The Stretch Run

With 11 games left in the WCHA conference season, the Badgers play seven at home and four in the state of Minnesota. Although the schedule appears in the Badgers favor, Wisconsin will be seeing plenty of ranked teams along the way and will need to kick its game up a notch in order to win its first league title since 2000.

MADISON — As well as the Wisconsin men's hockey team has played over the past two and a half months, the real test begins now.

A 10-1-1 stretch in Western Collegiate Hockey Association action dating back to Nov. 1 – marred only by a lone bad weekend conveniently played against non-conference weaklink Northern Michigan – has vaulted the Badgers to within a point of first place in the conference standings.

But that could all change very quickly in the rough-and-tumble WCHA, if the Badgers don't step up their game a notch to match some of the best teams in the conference (and the country).

Wisconsin's final twelve games are all against teams either ranked in the latest poll (hosting No. 11 Colorado College, No. 4 Denver and No. 17 North Dakota and visiting No. 7 Minnesota) or receiving votes (bringing in Minnesota Duluth and going to Minnesota State).

Thus, not only does No. 16-ranked Wisconsin need to continue accruing points to claim home ice for the opening rounds of the playoffs and the highest seed possible – not to mention staying in contention for the MacNaughton Cup – but it can directly block conference foes from doing so through its own efforts.

Friday night was a great start. The Badgers were crisp from the start in pounding No. 11 Colorado College 6-1, with production from a who's-who list of Badgers helping to chase Tigers goalie Richard Bachman (who owns the conference's second-best goals-against average at 2.22) early in the third period.

"We got primary scoring, we got secondary scoring, we had a lot of guys chip in and have multiple points for tonight," UW coach Mike Eaves said.

Five different Badgers recorded two or more points in the game, led by Andy Bohmbach, who had the first two-goal night of his Wisconsin career to go along with an assist.

"(Andy)'s starting to understand what he needs to do in preparation to do the things he's capable of doing," Eaves said. "He's growing and maturing as a person, which is helping him to grow and mature as a hockey player. They go hand in hand."

UW was just as good at the other end, getting a 29-save effort from a heating-up Shane Connelly.

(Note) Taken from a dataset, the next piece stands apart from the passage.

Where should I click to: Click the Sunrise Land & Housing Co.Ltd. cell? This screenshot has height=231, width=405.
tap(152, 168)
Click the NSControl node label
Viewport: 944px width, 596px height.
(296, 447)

"They're a pretty good team," CC coach Scott Owens said. "They're well-balanced, they're big. Different guys check in, their (defense) is still good. Connelly looked OK in the first 10 minutes, then he got it going pretty good."

It works to UW's advantage that it has eight of its last 12 at the Kohl Center and with a certain basketball team gradually slipping in the Big Ten, you never know how fast that hockey bandwagon could grow. Plus, Wisconsin will take opportunity of two byes down the stretch; next weekend and Valentine's Day weekend – a bit of a rarity during conference play.

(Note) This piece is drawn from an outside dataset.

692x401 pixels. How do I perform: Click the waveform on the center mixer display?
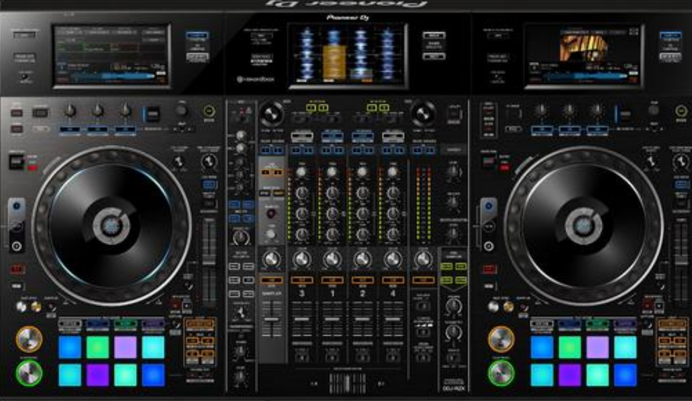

It also bodes well for Wisconsin that forward Patrick Johnson returned Friday from a five-game absence, and defender Brendan Smith should be back in the near future as well.

"He's got to get the rust off," Eaves said of Johnson. "He knows it. But it's good to have him on the bench, his energy and his life in the locker room. But you could tell he hasn't played in a while, we've got to get him going."

Forward John Mitchell, who had a goal and two assists Friday, was quick to point out that Wisconsin is used to such arduous schedules as the one it faces in the season's final eight weeks.

"We played the good caliber teams at the beginning of the season too, with Denver, Minnesota, BC and New Hampshire," Mitchell said. "So we'll be ready. We had a tough beginning of the season, and that's going to help us carry into the last part of the season, finishing strong."

Wisconsin knows it will have to do just that Saturday against Colorado College, who like UW cannot afford to lose any more ground in the WCHA pecking order.

"We can't come back tomorrow, know we beat them by five goals, and come out soft. We've got to come out harder than they're going to come out, we know that they're going to be fired up to play tomorrow," Bohmbach said. "We've got to play even better tomorrow."

Even if the focus is on the next night, tonight was a glorious night for a Wisconsin team that needs to continue playing like this in order to erase that hideous 0-4-1 record in its opening five WCHA games.

"I think it's important," Eaves said. "I know because of our start, we recognize what we have to do to some degree, and that's put points on the board and win games.

"So to come back and get this start and have our team come together has been a good start for us," Eaves continued. "We have to keep building on that."